I'm trying to filter following .json file example where ["cbaCode"]['HHH'] differs from '300':
{
"took" : 32,
"timed_out" : false,
"_shards" : {
"total" : 12,
"successful" : 12,
"skipped" : 0,
"failed" : 0
},
"hits" : {
"total" : {
"value" : 1549,
"relation" : "eq"
},
"max_score" : null,
"hits" : [
{
"_index" : "ib-prodfulltext-t24-transhist-202211",
"_type" : "_doc",
"_id" : "D7JGOQTS2XPVSG6HN",
"_score" : null,
"_source" : {
"accountNbr" : 6900069,
"accountNbrText" : "6900069",
"acctApplNbr" : "02",
"acknowledgementDate" : "2022-11-01T01:46:38.000 01:00",
"acknowledgementDateText" : "2022-11-01",
"avoType" : "ADI",
"bankCode" : "0100",
"bankingCore" : "T24",
"bazenType" : "ADI",
"businessDate" : "2022-11-01",
"cbaCode" : "10000101002",
"cbaCodeParts" : {
"BBB" : "002",
"HHH" : "100",
"TT" : "01",
"VVV" : "001"
},
"chargeType" : "SHAR",
"creditDebitIndicator" : "D",
"currencyCode" : "CZK",
...
I have tried:
import json
with open('2022-10.json', 'r') as f:
input_dict = json.load(f)
output_dict = [x for x in input_dict if not x['HHH'] == "300"]

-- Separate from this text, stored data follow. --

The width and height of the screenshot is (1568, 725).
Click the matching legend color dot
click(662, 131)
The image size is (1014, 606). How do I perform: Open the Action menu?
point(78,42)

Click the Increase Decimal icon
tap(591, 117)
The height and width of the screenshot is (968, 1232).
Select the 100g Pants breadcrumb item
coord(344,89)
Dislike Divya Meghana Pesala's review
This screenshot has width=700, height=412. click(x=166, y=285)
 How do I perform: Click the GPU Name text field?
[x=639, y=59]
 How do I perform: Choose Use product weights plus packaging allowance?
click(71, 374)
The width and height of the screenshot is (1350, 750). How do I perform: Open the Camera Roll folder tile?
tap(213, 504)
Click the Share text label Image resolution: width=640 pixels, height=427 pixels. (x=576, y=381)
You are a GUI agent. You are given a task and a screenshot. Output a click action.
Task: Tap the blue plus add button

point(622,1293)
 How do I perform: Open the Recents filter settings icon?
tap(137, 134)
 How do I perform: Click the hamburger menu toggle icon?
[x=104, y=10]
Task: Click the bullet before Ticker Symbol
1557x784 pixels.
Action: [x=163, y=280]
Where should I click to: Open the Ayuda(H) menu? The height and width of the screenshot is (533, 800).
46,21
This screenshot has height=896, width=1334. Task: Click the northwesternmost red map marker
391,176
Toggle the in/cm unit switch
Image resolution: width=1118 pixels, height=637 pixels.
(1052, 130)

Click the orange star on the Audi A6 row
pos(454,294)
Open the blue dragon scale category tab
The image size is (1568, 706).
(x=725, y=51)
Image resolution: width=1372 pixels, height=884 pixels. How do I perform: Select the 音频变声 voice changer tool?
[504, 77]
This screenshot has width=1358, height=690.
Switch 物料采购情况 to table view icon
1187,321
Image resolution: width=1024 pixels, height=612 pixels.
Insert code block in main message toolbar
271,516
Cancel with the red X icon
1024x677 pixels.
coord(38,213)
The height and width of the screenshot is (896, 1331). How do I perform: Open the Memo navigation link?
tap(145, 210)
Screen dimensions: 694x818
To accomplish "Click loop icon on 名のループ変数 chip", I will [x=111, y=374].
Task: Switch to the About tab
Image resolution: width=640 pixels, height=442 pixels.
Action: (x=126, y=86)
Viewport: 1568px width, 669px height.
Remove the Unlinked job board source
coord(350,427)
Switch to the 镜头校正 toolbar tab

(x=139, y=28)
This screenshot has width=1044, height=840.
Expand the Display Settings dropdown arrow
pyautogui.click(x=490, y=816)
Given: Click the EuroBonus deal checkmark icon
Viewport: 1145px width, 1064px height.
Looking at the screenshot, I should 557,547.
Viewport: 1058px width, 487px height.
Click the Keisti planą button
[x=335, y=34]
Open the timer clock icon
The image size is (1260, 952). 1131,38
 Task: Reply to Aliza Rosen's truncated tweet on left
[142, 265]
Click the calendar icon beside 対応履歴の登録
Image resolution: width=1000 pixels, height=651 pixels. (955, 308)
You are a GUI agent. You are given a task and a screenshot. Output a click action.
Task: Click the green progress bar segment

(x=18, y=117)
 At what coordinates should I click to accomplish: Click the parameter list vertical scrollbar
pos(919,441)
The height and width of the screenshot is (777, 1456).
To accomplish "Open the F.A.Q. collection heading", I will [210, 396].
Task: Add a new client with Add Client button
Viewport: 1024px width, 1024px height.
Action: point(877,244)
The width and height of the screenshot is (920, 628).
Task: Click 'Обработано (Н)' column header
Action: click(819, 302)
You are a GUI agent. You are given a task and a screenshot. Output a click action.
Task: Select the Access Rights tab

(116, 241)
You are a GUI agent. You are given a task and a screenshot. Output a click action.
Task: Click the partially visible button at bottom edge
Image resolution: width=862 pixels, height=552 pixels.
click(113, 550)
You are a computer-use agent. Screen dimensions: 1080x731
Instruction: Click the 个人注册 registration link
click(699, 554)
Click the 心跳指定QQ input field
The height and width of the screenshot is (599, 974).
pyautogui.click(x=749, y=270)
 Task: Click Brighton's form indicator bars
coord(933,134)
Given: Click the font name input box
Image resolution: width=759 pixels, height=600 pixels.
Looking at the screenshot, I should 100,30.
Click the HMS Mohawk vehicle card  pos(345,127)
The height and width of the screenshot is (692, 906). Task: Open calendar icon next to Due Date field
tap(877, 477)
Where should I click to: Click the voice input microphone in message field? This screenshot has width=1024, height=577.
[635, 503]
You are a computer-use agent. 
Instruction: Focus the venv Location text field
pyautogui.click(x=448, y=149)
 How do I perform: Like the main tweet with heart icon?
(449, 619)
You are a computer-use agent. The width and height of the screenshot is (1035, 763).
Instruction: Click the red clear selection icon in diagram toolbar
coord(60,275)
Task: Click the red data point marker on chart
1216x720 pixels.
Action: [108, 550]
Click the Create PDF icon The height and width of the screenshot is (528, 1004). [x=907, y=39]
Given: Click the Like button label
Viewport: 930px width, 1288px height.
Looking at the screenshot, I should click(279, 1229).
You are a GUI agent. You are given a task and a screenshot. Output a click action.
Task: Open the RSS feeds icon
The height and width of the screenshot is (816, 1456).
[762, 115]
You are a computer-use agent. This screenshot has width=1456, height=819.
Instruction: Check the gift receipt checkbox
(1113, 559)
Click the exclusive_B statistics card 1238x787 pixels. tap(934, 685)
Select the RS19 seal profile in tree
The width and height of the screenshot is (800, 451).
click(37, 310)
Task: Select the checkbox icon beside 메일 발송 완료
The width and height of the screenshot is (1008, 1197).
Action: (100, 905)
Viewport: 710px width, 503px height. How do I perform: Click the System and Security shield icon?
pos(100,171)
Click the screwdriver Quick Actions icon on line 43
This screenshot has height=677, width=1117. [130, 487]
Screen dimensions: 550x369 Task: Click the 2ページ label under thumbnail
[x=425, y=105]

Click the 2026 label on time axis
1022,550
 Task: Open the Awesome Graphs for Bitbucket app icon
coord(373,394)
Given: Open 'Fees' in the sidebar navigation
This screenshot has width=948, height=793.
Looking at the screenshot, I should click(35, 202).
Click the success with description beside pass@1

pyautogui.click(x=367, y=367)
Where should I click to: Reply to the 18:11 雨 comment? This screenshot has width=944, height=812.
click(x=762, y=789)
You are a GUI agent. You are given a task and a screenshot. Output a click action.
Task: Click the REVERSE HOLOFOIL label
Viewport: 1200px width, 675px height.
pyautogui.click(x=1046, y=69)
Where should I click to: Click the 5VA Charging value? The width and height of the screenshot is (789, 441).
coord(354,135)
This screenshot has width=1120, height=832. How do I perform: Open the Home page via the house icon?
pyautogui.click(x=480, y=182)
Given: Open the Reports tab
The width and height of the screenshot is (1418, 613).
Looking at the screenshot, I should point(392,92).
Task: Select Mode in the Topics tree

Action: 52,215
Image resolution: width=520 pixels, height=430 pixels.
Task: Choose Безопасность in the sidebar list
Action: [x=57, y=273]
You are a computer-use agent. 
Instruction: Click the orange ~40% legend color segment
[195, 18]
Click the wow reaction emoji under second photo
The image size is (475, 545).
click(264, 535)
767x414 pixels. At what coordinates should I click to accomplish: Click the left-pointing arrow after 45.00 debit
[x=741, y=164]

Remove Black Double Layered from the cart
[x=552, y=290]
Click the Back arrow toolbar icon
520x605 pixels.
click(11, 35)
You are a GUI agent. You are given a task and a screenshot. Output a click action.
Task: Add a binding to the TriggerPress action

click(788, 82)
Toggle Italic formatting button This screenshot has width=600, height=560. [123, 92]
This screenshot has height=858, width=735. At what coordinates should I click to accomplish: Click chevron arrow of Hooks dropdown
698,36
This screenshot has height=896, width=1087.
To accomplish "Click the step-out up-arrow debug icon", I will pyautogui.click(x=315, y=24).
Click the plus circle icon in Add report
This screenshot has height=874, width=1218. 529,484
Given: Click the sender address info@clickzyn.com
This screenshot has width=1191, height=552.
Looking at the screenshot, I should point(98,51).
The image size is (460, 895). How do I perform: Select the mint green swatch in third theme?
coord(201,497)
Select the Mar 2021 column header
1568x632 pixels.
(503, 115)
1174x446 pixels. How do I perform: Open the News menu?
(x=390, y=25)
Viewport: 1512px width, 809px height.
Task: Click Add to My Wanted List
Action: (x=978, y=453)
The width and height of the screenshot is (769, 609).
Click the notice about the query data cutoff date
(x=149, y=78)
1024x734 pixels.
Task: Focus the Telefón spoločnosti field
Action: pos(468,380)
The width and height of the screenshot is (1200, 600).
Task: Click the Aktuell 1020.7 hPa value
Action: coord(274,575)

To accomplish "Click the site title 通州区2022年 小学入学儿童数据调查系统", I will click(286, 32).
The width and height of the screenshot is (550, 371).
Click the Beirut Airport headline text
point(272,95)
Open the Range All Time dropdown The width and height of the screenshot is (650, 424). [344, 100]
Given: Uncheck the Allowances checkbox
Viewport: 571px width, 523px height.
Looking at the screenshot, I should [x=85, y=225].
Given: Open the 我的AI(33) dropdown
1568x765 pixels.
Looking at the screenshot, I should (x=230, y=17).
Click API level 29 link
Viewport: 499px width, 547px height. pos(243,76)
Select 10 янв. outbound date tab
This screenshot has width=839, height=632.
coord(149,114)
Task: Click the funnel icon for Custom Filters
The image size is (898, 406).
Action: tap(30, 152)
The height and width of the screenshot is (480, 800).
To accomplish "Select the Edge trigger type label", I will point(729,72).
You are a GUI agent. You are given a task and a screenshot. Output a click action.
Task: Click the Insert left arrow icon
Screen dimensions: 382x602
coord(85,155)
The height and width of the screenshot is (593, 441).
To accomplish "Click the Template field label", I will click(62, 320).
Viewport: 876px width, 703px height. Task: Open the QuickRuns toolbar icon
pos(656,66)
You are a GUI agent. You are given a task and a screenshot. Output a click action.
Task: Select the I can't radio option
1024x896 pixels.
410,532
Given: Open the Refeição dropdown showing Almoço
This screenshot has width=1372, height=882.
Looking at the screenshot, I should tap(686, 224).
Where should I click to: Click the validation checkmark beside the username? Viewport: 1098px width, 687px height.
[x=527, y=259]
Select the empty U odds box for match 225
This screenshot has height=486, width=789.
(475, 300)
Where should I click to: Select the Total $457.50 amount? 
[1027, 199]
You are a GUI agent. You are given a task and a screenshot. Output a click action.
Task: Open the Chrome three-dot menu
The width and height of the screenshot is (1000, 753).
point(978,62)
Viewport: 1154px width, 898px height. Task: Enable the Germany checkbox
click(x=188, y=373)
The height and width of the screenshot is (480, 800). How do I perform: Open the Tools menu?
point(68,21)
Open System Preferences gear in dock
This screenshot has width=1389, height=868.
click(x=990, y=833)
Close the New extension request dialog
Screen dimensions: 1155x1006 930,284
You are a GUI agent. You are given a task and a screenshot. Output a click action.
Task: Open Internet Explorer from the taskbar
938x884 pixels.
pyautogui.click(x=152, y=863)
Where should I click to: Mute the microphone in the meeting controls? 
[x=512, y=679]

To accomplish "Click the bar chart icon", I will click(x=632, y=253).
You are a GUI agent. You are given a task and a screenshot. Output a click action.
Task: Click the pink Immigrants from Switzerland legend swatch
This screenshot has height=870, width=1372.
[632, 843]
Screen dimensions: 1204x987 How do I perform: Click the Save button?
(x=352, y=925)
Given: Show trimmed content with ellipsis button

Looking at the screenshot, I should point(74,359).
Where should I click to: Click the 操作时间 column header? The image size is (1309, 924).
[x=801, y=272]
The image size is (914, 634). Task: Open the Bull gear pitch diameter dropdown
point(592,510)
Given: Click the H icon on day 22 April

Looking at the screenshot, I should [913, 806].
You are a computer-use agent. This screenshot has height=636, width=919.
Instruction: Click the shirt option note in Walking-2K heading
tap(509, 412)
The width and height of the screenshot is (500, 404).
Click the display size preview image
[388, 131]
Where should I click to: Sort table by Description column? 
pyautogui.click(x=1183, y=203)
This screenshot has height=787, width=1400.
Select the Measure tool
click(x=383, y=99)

output_json = json.dumps(output_dict)
print(output_json)
...which raises:
TypeError: string indices must be integers
I think I'm missing quering the json file by the 5th level but kind of lost in the structure.
Help would be appreciated.
CodePudding user response:
You have to provide the exact path inside your Json tree:
import json
with open('2022-10.json', 'r') as f:
input_dict = json.load(f)
output_dict = [x for x in input_dict["hits"]["hits"]
if not x["_source"]["cbaCodeParts"]["HHH"] == "300"
]
output_json = json.dumps(output_dict)
print(output_json)
Accessing just the top level data, which is a dictionary will get you just the list of that dictionary and not the array you might want. The above code assumes you want to cycle through the array provided by the second hits
-field.
Also providing more of your Json file might help people understand your problem even more.